**Task item**
The output should be limited to the line holding "The height and width of the screenshot is (214, 585)." and the lines after it through the end of the entries, each restated exactly.

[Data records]

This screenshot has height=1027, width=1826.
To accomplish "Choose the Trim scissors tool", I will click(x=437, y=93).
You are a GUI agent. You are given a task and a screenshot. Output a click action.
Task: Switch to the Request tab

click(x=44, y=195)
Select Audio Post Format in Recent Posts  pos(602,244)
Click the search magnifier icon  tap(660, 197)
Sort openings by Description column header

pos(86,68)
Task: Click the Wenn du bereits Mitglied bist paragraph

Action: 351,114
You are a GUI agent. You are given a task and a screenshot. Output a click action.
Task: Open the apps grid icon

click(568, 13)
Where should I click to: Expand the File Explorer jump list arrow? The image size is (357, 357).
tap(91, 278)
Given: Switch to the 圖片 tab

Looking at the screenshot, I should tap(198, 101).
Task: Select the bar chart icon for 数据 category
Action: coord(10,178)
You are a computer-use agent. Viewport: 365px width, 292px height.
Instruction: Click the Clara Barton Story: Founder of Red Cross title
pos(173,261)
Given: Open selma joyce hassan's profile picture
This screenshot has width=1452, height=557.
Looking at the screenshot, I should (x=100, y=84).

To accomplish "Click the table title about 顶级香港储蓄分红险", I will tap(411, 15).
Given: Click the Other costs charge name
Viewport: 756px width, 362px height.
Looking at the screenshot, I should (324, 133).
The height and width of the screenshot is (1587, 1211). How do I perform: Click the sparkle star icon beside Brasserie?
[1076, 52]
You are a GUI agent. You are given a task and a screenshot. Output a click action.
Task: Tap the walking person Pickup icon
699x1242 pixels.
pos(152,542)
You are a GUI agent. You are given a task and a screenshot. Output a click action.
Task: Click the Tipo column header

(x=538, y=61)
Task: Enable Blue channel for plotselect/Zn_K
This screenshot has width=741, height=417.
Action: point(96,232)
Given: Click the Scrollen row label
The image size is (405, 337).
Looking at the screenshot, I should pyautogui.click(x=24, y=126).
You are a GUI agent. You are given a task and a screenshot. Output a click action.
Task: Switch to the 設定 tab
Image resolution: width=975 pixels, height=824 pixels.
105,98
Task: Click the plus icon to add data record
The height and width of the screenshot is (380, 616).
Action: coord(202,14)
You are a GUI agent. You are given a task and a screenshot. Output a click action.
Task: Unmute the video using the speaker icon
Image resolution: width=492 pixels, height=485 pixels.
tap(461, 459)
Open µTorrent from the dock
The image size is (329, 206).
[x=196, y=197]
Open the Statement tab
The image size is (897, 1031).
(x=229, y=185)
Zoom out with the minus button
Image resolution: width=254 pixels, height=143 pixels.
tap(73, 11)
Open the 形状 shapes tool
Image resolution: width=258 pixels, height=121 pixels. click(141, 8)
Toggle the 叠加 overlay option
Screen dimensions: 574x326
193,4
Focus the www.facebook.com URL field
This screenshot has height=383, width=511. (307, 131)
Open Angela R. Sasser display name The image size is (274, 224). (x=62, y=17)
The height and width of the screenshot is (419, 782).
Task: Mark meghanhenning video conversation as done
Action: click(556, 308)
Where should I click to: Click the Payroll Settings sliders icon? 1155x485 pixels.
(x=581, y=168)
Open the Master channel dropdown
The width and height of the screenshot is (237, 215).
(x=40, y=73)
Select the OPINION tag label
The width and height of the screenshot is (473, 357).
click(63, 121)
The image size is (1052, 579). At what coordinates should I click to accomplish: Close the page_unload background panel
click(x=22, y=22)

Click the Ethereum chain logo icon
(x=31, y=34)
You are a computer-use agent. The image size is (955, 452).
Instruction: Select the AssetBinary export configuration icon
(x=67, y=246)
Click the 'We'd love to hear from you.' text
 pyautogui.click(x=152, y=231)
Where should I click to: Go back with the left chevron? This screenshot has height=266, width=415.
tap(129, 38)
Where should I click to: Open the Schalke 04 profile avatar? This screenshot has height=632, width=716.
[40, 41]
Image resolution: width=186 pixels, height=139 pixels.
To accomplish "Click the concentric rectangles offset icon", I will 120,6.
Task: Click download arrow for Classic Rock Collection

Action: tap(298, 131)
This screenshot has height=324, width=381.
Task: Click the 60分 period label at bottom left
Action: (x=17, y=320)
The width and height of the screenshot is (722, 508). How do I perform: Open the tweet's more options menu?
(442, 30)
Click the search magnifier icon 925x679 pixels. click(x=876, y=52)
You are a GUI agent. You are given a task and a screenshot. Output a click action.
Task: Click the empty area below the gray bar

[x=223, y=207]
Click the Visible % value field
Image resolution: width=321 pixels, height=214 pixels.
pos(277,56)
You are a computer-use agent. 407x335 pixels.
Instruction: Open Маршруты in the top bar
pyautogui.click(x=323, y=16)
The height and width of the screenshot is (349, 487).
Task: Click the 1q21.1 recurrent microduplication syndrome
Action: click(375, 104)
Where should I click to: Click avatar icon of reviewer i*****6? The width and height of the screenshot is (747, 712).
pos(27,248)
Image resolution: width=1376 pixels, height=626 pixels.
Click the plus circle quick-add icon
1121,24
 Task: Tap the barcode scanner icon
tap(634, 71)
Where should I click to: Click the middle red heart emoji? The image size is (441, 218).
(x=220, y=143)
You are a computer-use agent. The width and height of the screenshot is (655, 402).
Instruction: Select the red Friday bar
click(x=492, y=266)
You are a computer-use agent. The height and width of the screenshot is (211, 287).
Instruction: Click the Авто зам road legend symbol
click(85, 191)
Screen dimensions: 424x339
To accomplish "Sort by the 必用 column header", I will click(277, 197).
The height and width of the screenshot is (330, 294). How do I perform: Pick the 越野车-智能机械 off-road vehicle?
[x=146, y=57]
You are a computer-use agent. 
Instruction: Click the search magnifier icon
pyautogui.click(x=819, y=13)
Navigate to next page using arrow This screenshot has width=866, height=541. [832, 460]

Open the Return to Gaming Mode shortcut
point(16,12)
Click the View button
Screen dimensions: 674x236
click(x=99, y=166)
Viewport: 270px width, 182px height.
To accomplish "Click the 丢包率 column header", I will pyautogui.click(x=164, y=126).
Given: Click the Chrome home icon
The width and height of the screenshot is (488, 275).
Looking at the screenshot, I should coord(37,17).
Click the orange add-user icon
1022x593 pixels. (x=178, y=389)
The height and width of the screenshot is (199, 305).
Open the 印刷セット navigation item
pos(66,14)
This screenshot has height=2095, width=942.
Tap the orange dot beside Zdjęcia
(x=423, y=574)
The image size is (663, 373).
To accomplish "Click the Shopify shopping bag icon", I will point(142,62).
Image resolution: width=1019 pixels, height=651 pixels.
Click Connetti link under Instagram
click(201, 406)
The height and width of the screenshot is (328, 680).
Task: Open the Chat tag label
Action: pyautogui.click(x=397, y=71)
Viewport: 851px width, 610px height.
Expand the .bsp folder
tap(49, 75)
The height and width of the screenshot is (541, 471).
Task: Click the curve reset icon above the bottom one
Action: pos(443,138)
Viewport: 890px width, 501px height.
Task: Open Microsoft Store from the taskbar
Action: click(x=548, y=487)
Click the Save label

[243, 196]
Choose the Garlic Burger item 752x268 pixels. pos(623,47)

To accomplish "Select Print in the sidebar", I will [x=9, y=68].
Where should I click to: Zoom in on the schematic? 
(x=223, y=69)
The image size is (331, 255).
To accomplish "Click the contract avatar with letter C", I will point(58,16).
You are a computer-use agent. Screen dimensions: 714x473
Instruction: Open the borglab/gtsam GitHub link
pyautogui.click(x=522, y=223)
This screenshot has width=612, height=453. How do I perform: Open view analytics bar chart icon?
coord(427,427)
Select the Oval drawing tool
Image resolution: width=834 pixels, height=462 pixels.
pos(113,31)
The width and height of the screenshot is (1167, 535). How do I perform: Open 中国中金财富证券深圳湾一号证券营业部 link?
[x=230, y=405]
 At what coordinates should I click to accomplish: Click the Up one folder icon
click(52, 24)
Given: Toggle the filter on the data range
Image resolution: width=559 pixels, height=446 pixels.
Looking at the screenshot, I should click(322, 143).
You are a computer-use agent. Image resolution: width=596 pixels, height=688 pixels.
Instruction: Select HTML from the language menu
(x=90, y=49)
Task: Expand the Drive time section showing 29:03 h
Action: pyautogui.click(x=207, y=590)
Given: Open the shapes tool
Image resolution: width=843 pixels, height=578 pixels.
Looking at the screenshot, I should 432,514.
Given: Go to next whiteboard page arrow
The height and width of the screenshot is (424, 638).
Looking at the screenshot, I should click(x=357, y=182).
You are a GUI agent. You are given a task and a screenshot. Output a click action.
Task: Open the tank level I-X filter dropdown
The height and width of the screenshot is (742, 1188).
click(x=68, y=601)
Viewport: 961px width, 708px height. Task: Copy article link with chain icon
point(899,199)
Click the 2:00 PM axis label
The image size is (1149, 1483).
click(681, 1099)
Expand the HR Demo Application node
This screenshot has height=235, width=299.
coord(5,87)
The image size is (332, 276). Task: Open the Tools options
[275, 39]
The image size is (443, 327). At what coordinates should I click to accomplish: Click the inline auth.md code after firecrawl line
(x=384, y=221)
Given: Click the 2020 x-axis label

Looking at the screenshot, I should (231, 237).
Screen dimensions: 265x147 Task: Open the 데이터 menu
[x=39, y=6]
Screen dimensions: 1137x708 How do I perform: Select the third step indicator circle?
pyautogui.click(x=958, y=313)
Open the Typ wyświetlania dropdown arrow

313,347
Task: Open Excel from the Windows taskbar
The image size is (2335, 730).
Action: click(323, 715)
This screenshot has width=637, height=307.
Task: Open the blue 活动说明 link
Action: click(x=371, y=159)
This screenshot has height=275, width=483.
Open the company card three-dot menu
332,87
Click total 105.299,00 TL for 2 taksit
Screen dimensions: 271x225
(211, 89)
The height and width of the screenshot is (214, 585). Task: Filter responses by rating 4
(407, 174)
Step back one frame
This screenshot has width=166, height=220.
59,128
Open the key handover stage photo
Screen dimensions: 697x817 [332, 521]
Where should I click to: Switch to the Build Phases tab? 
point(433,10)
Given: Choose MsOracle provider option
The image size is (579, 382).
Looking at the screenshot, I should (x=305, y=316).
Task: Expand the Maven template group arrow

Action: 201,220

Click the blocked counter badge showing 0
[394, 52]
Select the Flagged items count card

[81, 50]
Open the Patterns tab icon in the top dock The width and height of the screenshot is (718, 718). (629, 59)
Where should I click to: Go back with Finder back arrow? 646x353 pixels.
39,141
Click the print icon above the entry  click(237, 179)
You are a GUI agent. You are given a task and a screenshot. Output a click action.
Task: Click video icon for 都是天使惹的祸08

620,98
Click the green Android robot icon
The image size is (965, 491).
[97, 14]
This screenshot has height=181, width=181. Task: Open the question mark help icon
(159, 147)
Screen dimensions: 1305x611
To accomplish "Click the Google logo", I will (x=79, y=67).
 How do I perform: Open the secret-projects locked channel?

**Solution**
The height and width of the screenshot is (214, 585). Task: Filter responses by rating 4
(407, 174)
Step back one frame
This screenshot has width=166, height=220.
59,128
Open the key handover stage photo
Screen dimensions: 697x817 [332, 521]
Where should I click to: Switch to the Build Phases tab? 
point(433,10)
Given: Choose MsOracle provider option
The image size is (579, 382).
Looking at the screenshot, I should (x=305, y=316).
Task: Expand the Maven template group arrow

Action: 201,220

Click the blocked counter badge showing 0
[394, 52]
Select the Flagged items count card

[81, 50]
Open the Patterns tab icon in the top dock The width and height of the screenshot is (718, 718). (629, 59)
Where should I click to: Go back with Finder back arrow? 646x353 pixels.
39,141
Click the print icon above the entry  click(237, 179)
You are a GUI agent. You are given a task and a screenshot. Output a click action.
Task: Click video icon for 都是天使惹的祸08

620,98
Click the green Android robot icon
The image size is (965, 491).
[97, 14]
This screenshot has height=181, width=181. Task: Open the question mark help icon
(159, 147)
Screen dimensions: 1305x611
To accomplish "Click the Google logo", I will (x=79, y=67).
 How do I perform: Open the secret-projects locked channel?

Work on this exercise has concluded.